### Work request
Output nothing except the lines from the one containing "Task: Expand the tweet with Show more" through the final line of the data, both included, typed exactly, minus the pictures.

Stored data

<<<<

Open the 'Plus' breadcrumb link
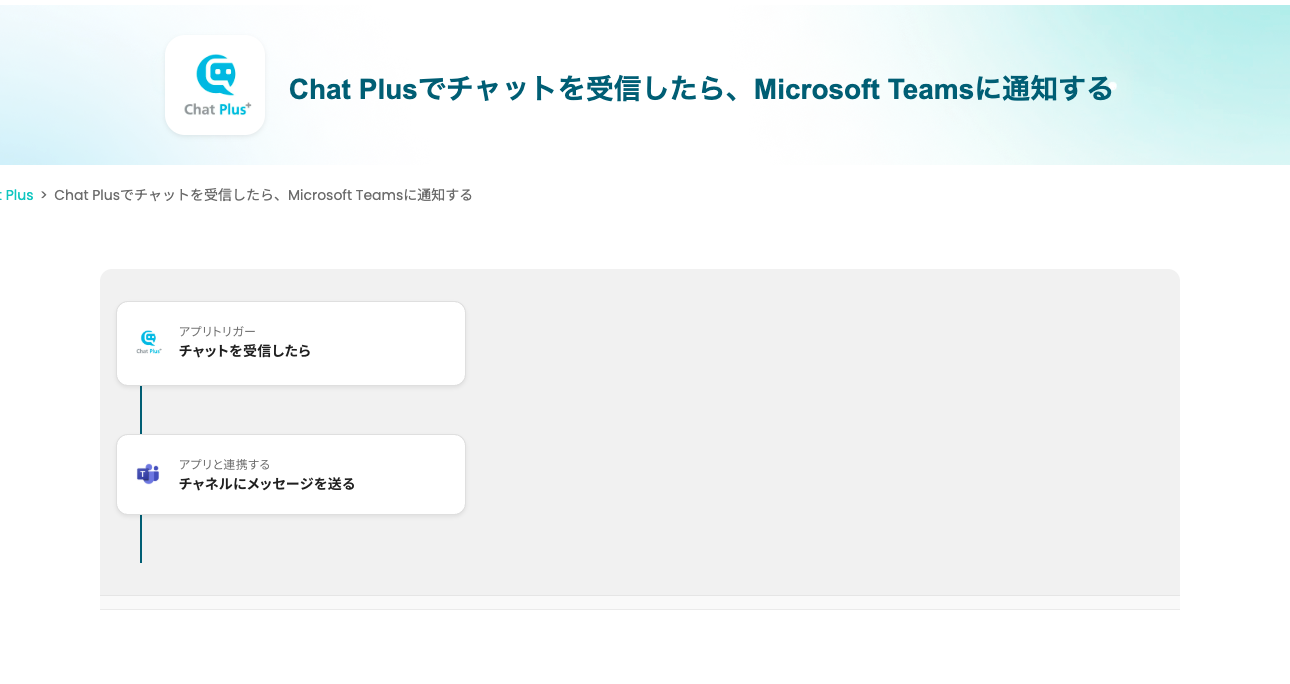 point(18,195)
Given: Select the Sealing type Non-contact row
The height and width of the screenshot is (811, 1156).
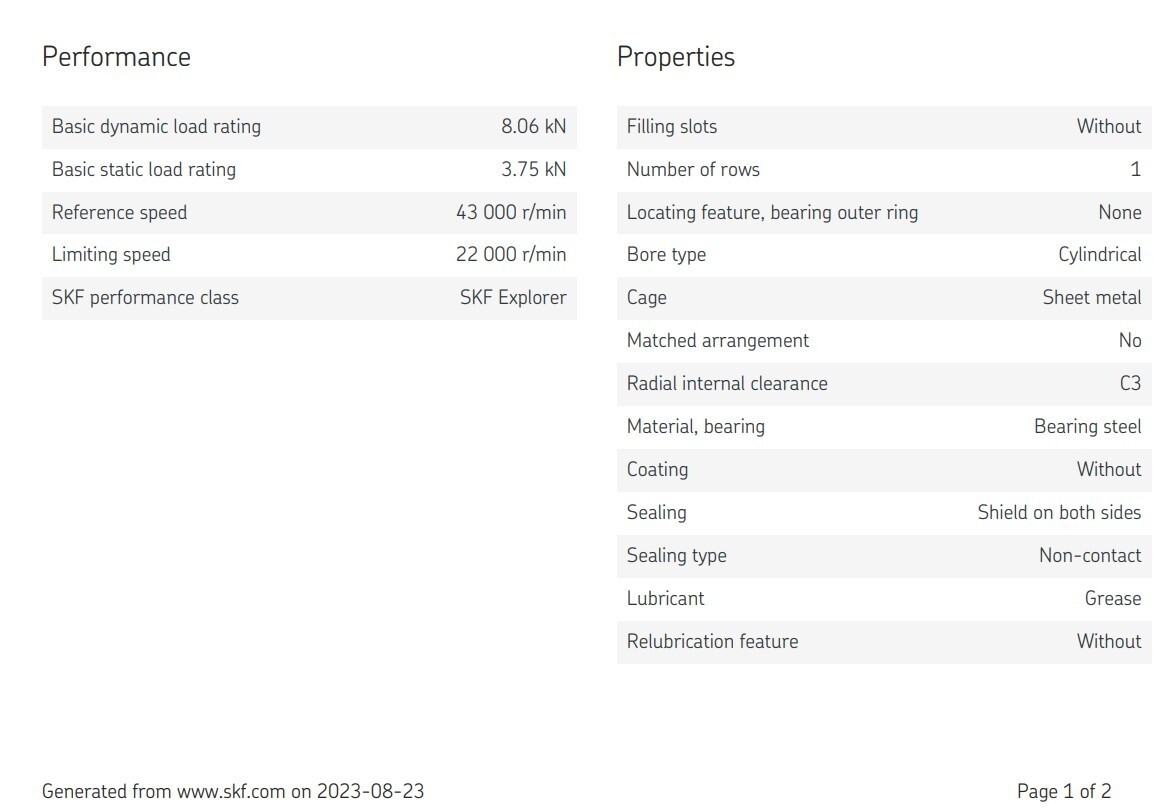Looking at the screenshot, I should (884, 556).
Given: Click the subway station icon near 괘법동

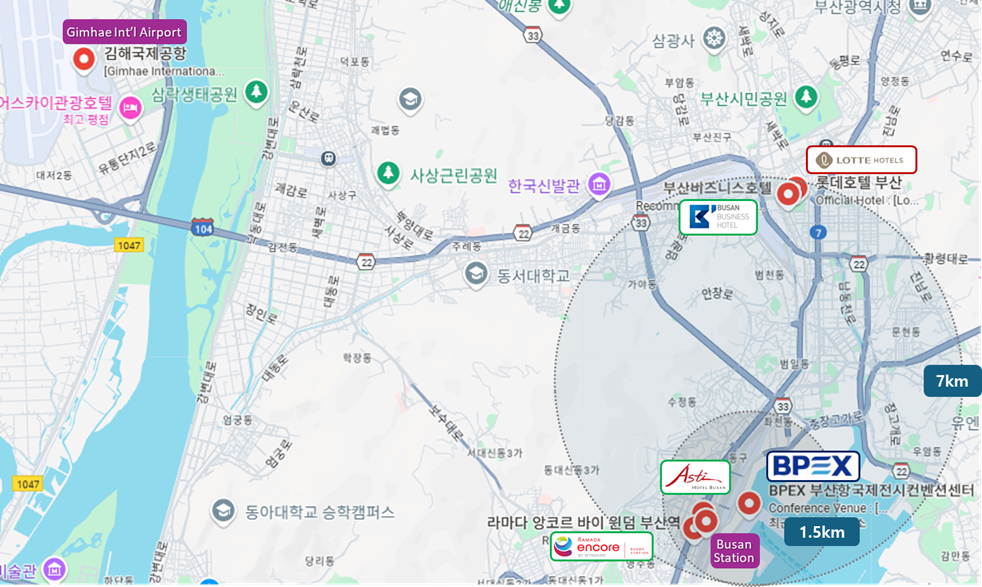Looking at the screenshot, I should tap(329, 158).
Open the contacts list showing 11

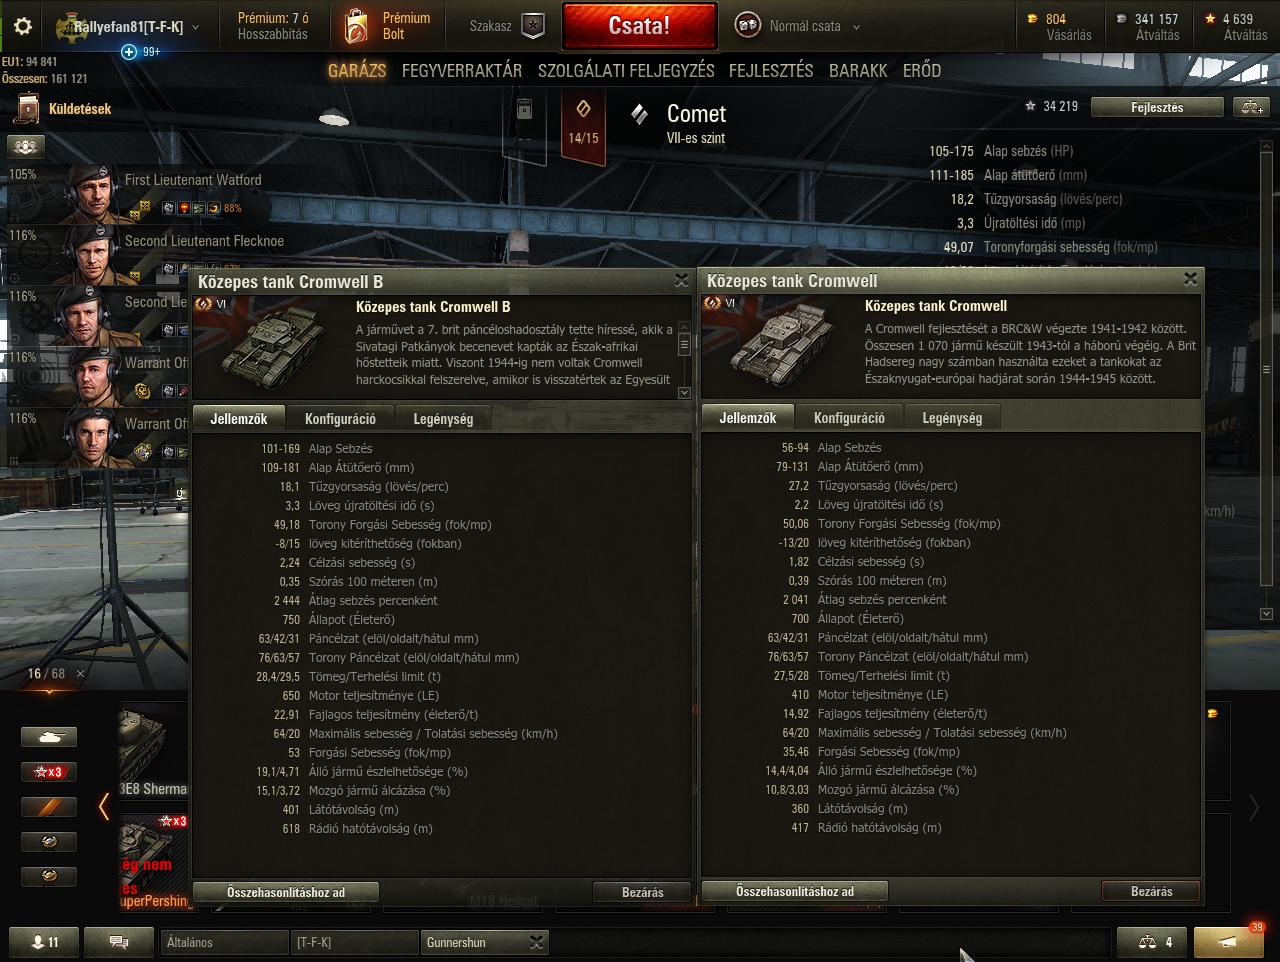[44, 942]
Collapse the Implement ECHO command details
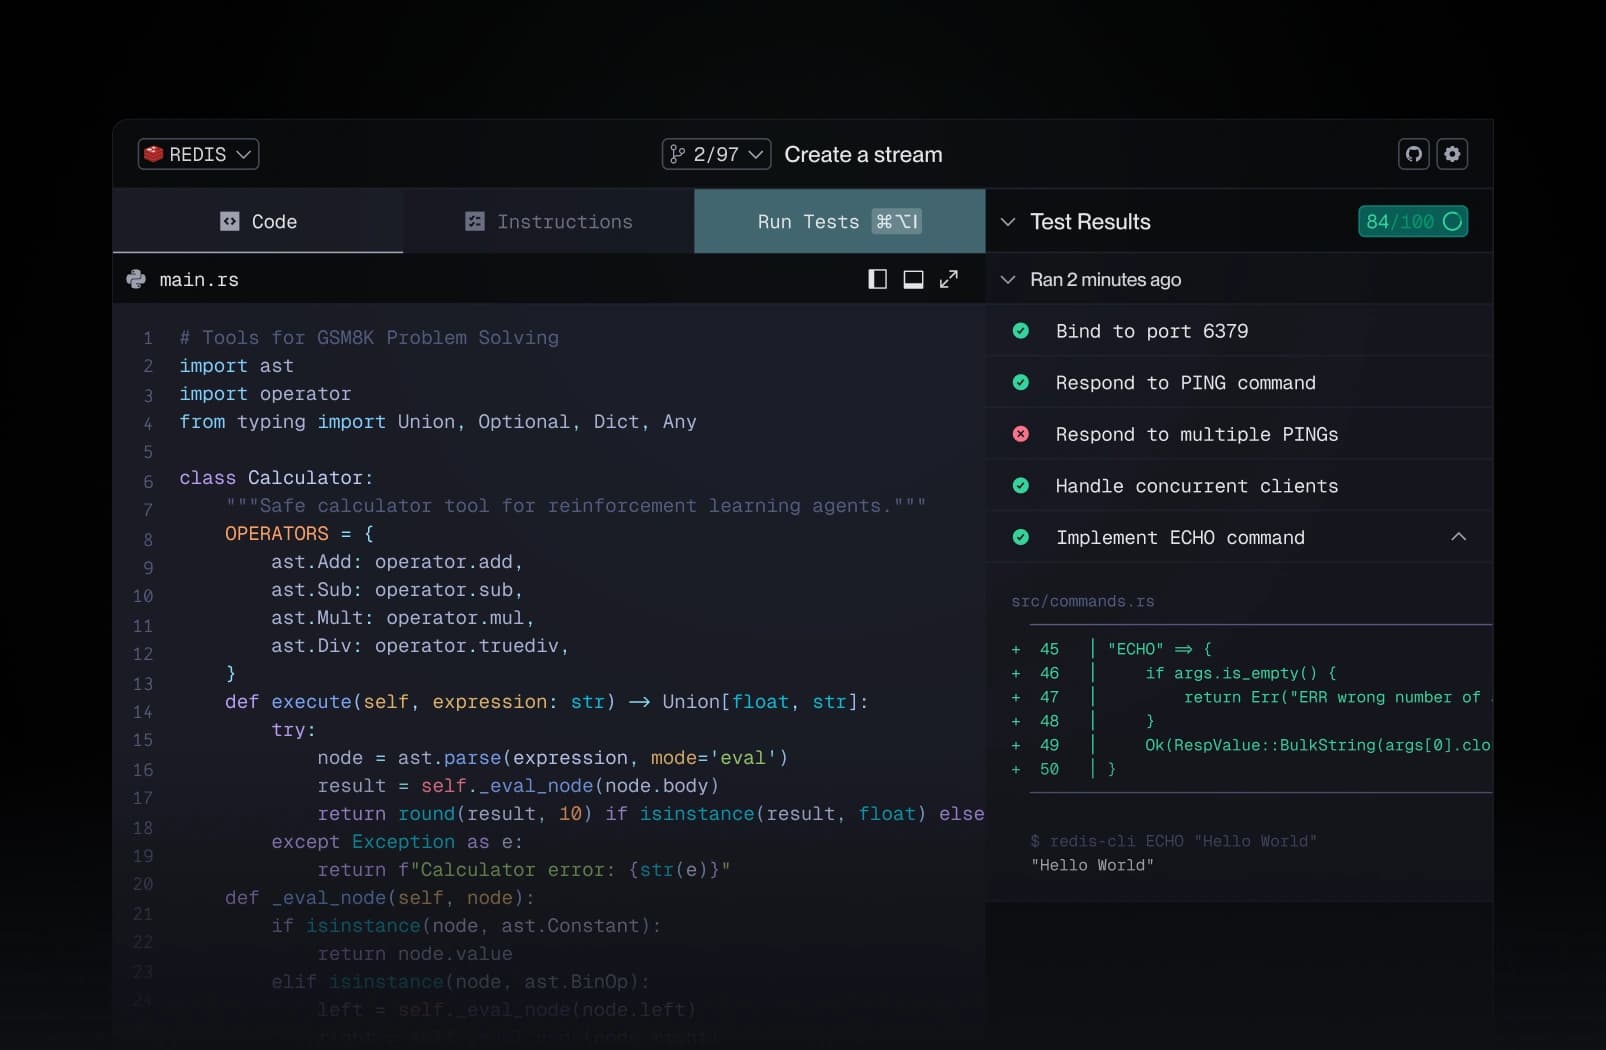The image size is (1606, 1050). [1458, 537]

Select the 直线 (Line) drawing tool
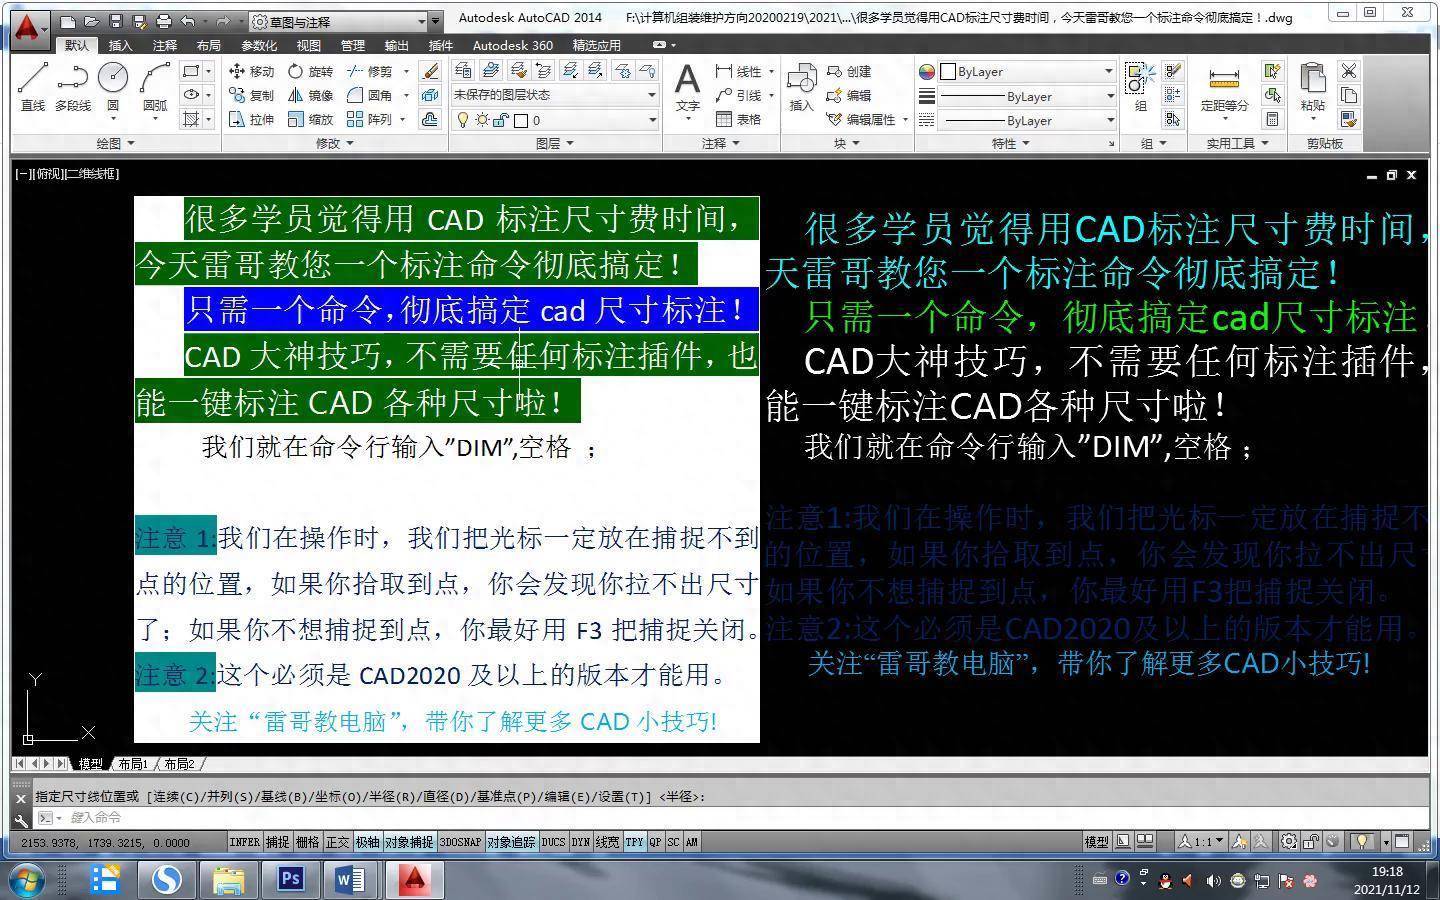(32, 84)
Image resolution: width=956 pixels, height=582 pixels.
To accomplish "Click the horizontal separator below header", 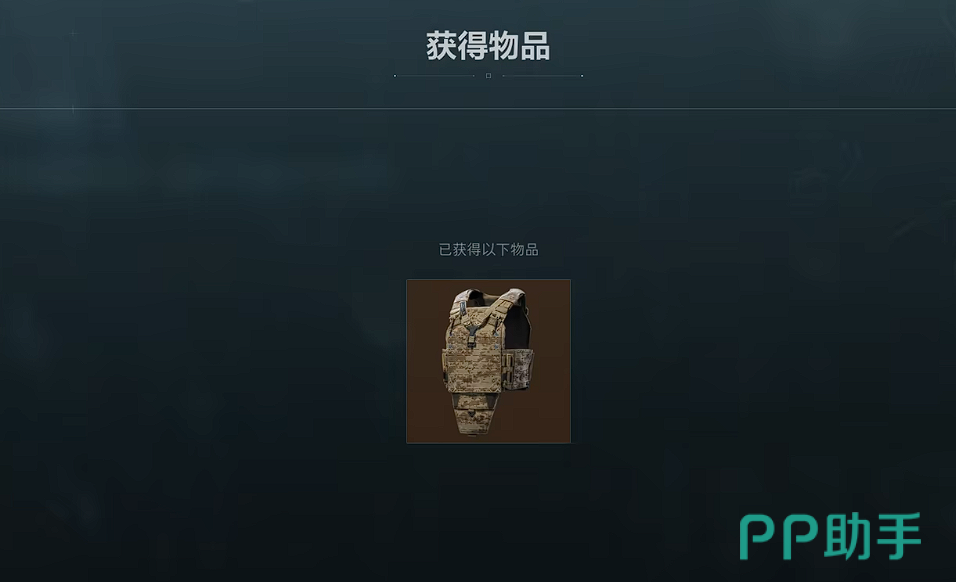I will coord(478,109).
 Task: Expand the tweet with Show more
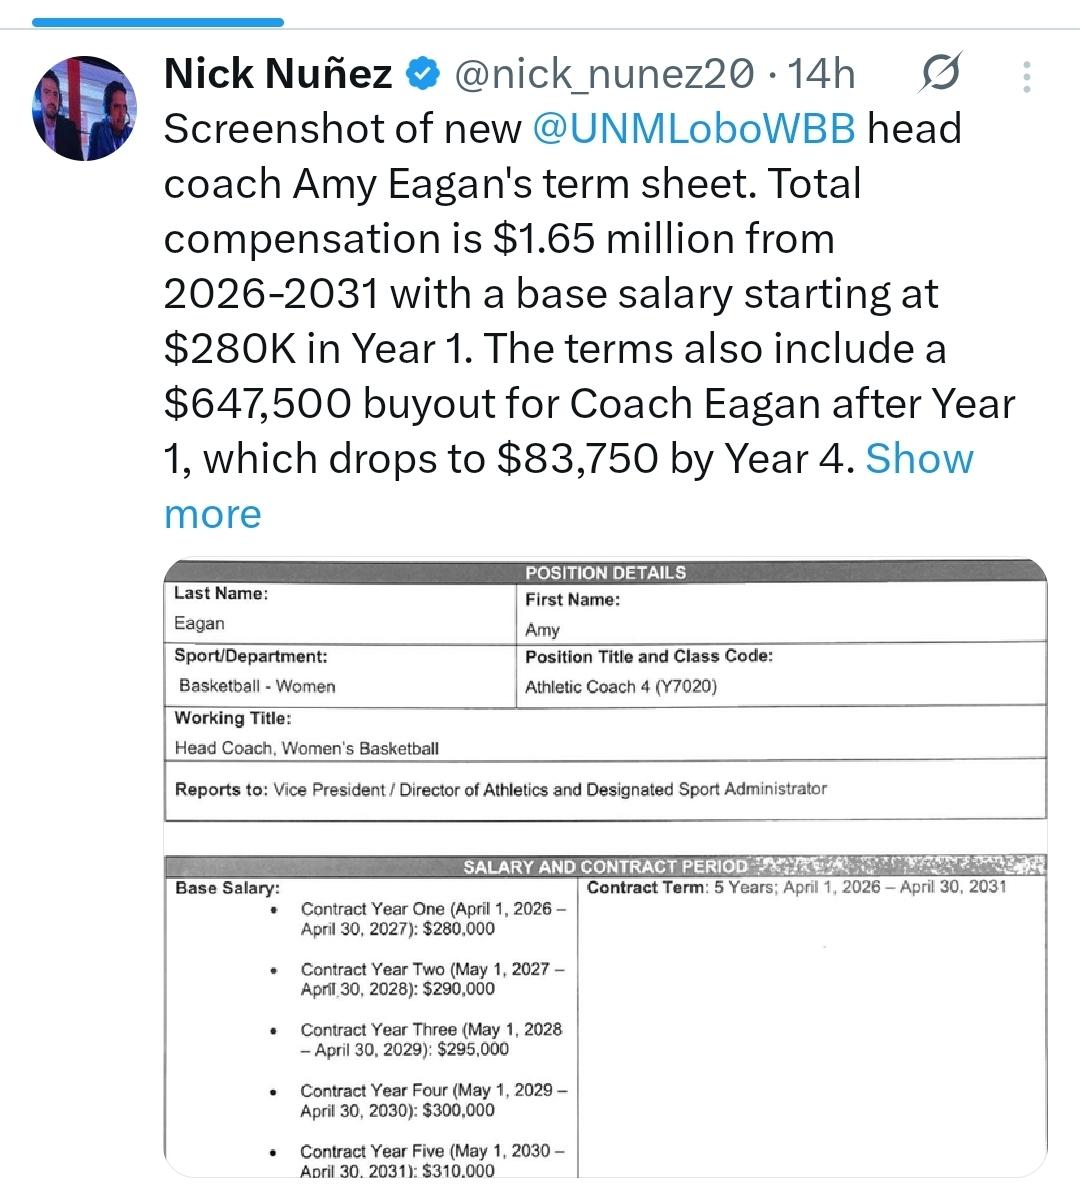tap(918, 458)
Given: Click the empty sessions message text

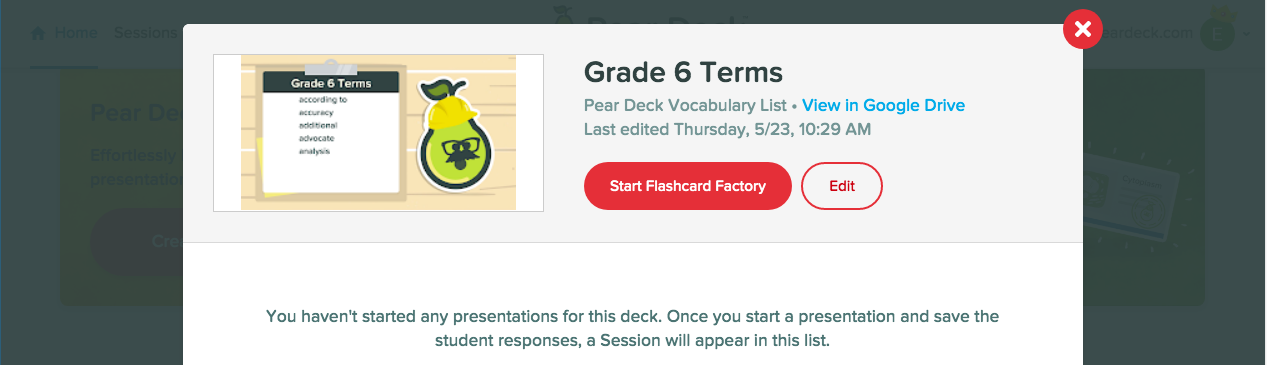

>>>>

### Answer to the exercise
 Task: Expand the tweet with Show more
tap(918, 458)
Given: Click the empty sessions message text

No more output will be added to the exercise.